Duplicate, without alteration, everything from the start of the records down to and including the line that contains "Looking at the screenshot, I should [43, 173].".

---------- Data for this exercise

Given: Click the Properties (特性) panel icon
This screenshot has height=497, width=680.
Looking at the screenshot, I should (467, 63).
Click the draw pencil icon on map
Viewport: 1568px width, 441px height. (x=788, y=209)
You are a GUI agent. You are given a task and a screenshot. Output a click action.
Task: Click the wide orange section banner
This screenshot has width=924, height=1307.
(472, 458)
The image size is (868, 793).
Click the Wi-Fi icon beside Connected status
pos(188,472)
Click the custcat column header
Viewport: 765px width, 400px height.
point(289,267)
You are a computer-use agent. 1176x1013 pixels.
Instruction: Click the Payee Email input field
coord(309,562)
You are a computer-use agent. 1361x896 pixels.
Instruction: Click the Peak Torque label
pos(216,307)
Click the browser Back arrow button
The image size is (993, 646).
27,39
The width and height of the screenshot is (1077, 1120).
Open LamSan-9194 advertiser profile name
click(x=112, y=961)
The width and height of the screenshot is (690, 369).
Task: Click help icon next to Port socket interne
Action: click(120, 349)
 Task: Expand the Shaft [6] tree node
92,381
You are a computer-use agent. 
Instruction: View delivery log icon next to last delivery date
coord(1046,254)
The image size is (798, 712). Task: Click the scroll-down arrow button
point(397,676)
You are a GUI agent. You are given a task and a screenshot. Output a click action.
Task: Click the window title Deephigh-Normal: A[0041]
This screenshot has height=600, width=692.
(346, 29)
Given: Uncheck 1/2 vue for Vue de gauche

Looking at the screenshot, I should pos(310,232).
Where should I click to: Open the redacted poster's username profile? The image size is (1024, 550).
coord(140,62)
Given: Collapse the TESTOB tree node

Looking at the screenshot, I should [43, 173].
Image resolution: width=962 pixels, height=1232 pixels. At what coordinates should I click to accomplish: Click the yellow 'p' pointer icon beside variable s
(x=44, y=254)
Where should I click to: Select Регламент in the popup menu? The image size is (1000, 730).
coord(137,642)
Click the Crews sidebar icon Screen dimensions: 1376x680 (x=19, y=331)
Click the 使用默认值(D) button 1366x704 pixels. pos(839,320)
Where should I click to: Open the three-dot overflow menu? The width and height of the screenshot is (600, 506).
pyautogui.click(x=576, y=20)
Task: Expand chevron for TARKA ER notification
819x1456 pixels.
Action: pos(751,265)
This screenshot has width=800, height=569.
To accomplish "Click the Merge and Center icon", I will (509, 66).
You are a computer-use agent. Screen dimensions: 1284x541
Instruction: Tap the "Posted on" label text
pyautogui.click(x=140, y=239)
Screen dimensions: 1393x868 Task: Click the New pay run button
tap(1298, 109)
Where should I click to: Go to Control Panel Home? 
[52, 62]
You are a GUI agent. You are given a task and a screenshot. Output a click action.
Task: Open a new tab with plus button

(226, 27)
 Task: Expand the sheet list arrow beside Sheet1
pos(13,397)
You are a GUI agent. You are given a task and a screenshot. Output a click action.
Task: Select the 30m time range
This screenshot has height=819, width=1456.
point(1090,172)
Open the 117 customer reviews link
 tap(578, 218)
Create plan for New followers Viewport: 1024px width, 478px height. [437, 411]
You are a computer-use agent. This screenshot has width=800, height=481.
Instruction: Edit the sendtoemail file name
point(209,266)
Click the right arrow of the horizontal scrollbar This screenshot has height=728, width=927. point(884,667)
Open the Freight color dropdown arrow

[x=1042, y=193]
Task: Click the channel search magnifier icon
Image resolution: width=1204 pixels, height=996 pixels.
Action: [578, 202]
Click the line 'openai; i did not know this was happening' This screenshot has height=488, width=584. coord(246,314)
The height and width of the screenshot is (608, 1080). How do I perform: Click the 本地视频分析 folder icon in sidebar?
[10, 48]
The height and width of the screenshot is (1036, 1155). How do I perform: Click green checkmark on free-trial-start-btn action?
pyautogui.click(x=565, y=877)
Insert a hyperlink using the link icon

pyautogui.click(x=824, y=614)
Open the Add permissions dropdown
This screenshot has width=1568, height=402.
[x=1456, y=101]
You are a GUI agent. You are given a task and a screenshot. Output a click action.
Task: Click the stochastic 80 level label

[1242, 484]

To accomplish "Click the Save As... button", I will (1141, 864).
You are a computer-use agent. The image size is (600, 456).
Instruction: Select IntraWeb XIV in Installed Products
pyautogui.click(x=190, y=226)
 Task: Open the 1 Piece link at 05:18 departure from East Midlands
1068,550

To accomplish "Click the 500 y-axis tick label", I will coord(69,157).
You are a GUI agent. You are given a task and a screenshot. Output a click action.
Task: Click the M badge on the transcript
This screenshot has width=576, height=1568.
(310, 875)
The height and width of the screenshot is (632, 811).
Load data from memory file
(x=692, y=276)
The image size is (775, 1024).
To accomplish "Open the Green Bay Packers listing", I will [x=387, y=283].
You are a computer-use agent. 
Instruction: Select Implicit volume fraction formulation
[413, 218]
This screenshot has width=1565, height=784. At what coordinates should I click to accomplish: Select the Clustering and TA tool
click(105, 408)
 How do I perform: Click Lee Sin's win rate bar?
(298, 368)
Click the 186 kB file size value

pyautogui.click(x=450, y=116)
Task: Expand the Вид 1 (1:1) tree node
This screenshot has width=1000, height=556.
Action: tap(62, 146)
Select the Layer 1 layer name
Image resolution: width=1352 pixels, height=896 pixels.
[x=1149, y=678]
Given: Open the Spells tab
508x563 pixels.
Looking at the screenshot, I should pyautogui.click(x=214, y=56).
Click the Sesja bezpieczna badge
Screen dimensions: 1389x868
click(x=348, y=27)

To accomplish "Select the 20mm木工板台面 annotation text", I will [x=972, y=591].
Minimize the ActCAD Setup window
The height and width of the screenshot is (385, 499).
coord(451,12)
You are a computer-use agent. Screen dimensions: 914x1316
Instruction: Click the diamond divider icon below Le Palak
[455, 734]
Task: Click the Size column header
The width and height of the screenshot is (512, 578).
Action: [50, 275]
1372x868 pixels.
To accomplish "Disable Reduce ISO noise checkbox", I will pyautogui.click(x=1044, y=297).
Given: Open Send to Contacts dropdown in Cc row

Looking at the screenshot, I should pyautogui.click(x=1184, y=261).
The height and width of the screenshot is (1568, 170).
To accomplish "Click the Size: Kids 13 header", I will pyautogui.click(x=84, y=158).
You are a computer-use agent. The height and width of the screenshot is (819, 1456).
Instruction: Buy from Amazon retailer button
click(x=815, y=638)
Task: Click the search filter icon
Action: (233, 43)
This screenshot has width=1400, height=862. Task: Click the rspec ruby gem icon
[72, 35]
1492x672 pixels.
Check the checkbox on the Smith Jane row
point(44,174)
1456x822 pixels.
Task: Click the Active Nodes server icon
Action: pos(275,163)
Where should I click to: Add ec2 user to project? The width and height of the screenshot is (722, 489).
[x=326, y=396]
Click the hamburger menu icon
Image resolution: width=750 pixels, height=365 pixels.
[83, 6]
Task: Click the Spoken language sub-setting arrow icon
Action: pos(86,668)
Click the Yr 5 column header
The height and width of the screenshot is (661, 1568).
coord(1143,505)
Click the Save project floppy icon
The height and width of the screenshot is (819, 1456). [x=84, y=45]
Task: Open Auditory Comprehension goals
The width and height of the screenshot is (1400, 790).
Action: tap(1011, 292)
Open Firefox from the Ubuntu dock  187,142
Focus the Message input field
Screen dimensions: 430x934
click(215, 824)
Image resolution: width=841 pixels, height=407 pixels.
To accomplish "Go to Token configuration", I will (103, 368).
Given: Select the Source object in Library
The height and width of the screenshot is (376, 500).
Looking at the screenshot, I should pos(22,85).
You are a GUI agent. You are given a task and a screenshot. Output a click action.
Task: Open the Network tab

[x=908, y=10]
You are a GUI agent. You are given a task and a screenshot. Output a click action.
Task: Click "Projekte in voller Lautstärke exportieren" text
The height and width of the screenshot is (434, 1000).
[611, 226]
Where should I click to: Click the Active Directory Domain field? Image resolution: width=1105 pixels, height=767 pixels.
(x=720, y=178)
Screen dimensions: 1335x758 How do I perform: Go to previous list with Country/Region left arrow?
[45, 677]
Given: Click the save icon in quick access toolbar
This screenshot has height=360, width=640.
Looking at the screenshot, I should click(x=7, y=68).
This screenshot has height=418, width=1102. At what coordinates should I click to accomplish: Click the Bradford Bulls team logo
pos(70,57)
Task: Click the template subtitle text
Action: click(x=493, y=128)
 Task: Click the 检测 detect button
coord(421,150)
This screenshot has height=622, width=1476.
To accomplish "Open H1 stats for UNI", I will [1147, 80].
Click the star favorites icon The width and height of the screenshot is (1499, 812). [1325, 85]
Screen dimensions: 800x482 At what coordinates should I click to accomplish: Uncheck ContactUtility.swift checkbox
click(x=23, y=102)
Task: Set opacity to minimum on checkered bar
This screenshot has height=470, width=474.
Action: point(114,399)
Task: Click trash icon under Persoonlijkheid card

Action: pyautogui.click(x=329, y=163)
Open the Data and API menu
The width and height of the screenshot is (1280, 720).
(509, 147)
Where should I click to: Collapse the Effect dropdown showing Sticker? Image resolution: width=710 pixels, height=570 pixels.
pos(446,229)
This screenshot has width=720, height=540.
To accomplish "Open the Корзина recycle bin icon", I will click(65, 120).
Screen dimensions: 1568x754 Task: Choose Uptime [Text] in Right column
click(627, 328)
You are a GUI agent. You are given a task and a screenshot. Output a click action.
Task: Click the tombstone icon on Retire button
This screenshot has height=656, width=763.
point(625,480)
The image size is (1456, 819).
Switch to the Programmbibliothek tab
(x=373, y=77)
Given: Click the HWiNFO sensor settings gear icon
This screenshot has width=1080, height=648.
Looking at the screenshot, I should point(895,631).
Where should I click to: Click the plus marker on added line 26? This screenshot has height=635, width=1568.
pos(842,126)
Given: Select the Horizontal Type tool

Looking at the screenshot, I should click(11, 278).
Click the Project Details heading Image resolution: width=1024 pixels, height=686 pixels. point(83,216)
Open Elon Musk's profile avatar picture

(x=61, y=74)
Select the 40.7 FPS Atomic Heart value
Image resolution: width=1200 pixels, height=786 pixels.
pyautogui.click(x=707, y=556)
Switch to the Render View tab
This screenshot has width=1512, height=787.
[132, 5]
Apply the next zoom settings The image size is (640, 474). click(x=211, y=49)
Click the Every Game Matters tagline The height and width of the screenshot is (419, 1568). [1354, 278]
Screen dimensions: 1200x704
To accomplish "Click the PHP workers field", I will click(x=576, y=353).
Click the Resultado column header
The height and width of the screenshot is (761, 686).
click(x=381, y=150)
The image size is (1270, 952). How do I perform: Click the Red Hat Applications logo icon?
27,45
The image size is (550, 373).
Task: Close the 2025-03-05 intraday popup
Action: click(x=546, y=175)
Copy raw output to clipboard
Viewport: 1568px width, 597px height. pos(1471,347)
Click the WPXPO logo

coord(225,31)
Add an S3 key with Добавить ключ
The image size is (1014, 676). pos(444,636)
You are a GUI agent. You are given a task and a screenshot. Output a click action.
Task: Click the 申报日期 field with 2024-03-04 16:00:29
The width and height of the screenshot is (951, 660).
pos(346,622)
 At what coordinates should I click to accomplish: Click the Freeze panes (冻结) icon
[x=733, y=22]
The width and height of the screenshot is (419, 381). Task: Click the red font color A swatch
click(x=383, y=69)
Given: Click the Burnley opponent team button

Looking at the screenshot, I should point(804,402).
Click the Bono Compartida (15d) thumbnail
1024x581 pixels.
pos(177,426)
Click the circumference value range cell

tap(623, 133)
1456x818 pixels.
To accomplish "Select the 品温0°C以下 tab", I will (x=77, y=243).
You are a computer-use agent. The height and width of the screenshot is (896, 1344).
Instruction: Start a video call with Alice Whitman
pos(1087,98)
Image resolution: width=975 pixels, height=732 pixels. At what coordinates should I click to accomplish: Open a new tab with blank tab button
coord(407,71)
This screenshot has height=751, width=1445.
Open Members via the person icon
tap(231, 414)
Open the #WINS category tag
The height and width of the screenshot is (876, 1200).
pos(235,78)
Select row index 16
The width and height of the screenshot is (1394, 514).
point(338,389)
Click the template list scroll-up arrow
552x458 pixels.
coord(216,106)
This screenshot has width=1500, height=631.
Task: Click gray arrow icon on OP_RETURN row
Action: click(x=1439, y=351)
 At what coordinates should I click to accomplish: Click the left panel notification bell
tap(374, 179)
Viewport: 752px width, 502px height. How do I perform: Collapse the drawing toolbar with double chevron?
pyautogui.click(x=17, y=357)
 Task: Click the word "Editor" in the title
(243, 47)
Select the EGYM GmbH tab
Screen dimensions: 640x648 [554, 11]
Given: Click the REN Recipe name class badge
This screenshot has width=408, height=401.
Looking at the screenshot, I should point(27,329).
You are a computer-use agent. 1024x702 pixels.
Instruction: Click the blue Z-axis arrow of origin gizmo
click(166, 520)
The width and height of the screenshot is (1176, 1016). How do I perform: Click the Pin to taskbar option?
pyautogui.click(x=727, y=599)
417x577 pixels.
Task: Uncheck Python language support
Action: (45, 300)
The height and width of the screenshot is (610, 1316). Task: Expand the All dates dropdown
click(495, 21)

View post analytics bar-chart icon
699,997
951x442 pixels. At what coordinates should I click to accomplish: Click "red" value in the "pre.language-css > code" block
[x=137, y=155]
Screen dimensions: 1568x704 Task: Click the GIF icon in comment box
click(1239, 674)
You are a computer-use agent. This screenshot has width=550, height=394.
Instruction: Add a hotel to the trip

--------------------

» **Response below**:
Given: Click the Properties (特性) panel icon
This screenshot has height=497, width=680.
Looking at the screenshot, I should (467, 63).
Click the draw pencil icon on map
Viewport: 1568px width, 441px height. (x=788, y=209)
You are a GUI agent. You are given a task and a screenshot. Output a click action.
Task: Click the wide orange section banner
This screenshot has width=924, height=1307.
(472, 458)
The image size is (868, 793).
Click the Wi-Fi icon beside Connected status
pos(188,472)
Click the custcat column header
Viewport: 765px width, 400px height.
point(289,267)
You are a computer-use agent. 1176x1013 pixels.
Instruction: Click the Payee Email input field
coord(309,562)
You are a computer-use agent. 1361x896 pixels.
Instruction: Click the Peak Torque label
pos(216,307)
Click the browser Back arrow button
The image size is (993, 646).
27,39
The width and height of the screenshot is (1077, 1120).
Open LamSan-9194 advertiser profile name
click(x=112, y=961)
The width and height of the screenshot is (690, 369).
Task: Click help icon next to Port socket interne
Action: click(120, 349)
 Task: Expand the Shaft [6] tree node
92,381
You are a computer-use agent. 
Instruction: View delivery log icon next to last delivery date
coord(1046,254)
The image size is (798, 712). Task: Click the scroll-down arrow button
point(397,676)
You are a GUI agent. You are given a task and a screenshot. Output a click action.
Task: Click the window title Deephigh-Normal: A[0041]
This screenshot has height=600, width=692.
(346, 29)
Given: Uncheck 1/2 vue for Vue de gauche

Looking at the screenshot, I should pos(310,232).
Where should I click to: Open the redacted poster's username profile? The image size is (1024, 550).
coord(140,62)
Given: Collapse the TESTOB tree node

Looking at the screenshot, I should [43, 173].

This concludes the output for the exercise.